*Source passage*:
※ ※ ※
• Michael Laxer

The Eugene V. Debs Children's Colony: Soviet children's homes expropriated from the wealthy, 1923


The Lenin Children's Home in Orenburg


After the devastation of the First World War, the triumph of the Bolshevik Revolution saw the lands of the future USSR endure years of brutal Civil War, imperialist intervention and famine. The new Soviet state, among so many other changes, built health spas for working people, the elderly, people with psychical challenges and homes for all too many orphaned children.


And they did it by expropriating the mansions and lands of the wealthy and nobility.


Not by some silly liberal or social democratic taxation scheme, by expropriation.


Remember, it has been done before...it will be done again.


This brief article from an English language Soviet monthly in October 1923 talks about the creation of the Eugene V. Debs Colony for orphaned children built on the expropriated land of the wealthy and named for the great American socialist leader. It was named for Debs as its construction was, in part, financed by donations from American working people who supported the world's first socialist state.
※ ※ ※
*Dataset entries*:
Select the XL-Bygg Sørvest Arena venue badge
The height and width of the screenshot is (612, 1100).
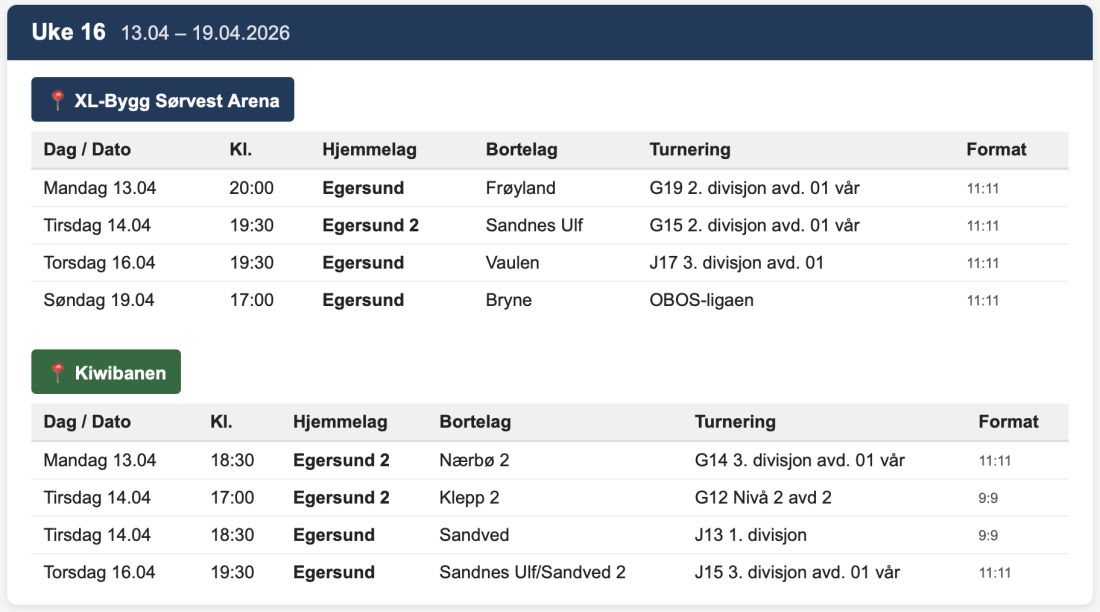[x=163, y=100]
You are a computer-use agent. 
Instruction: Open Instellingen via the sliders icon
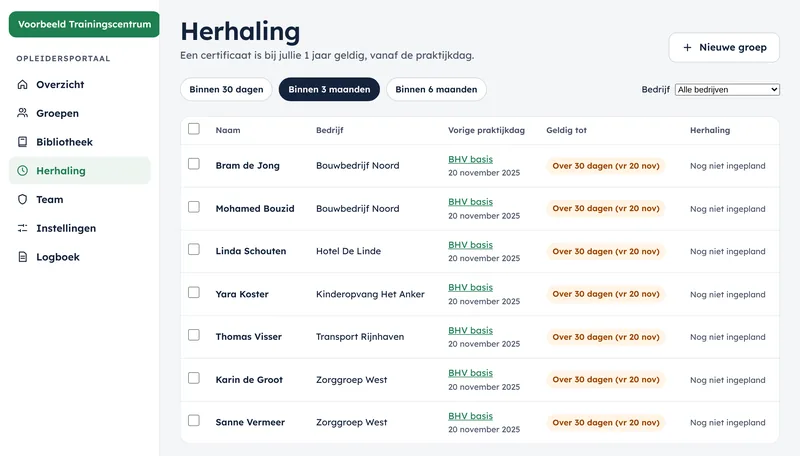22,228
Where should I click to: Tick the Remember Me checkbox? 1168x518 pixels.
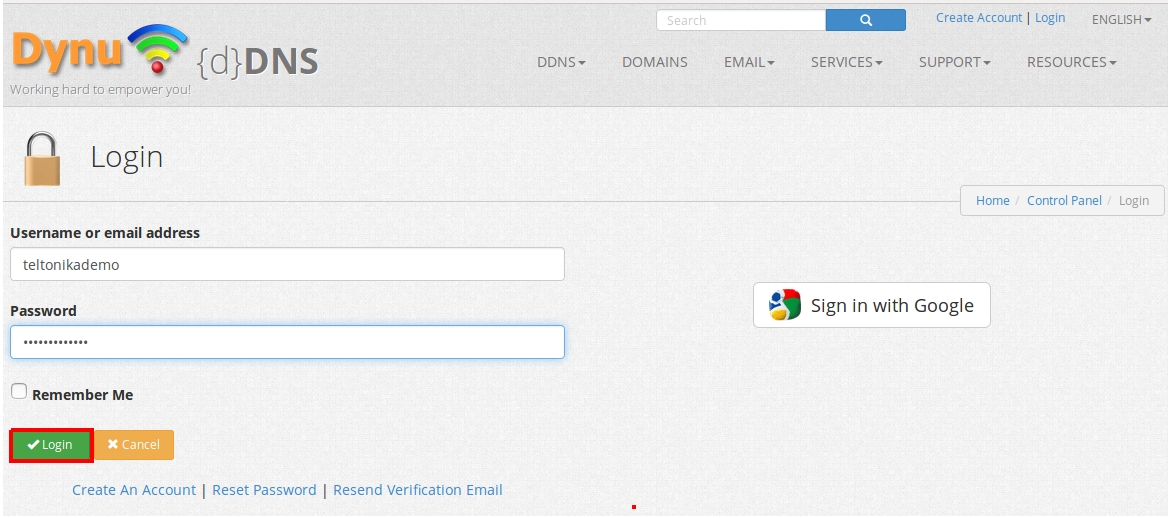[x=19, y=392]
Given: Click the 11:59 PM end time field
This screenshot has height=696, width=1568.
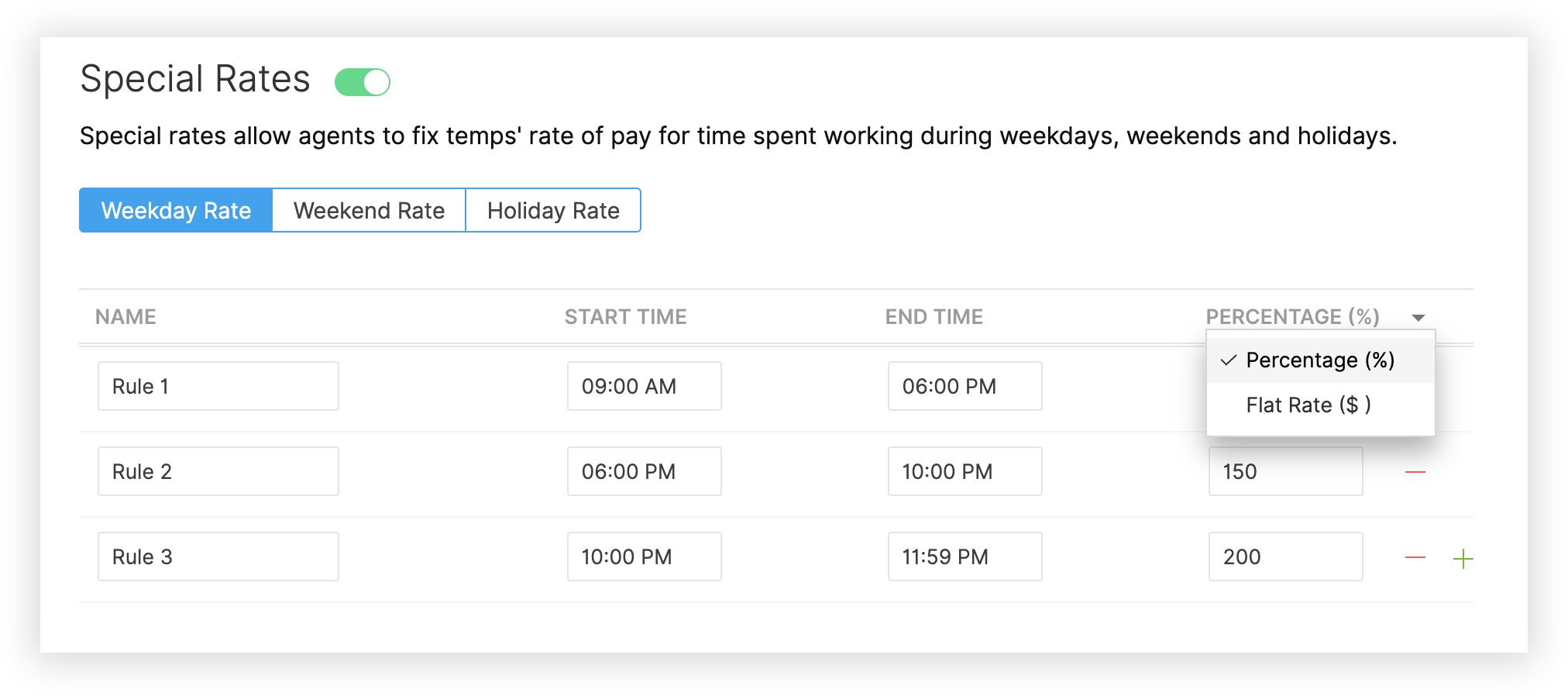Looking at the screenshot, I should point(965,556).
※ ※ ※
*Problem A*: Reproduce the part of the Debs Children's Colony passage starting with "And they did" and going on through "first socialist state.".
*Problem B*: According to the Debs Children's Colony passage, why was the colony named for Debs?

*Answer area A*:
And they did it by expropriating the mansions and lands of the wealthy and nobility.


Not by some silly liberal or social democratic taxation scheme, by expropriation.


Remember, it has been done before...it will be done again.


This brief article from an English language Soviet monthly in October 1923 talks about the creation of the Eugene V. Debs Colony for orphaned children built on the expropriated land of the wealthy and named for the great American socialist leader. It was named for Debs as its construction was, in part, financed by donations from American working people who supported the world's first socialist state.

*Answer area B*: Its construction was partly paid for by donations from American working people who supported the world's first socialist state.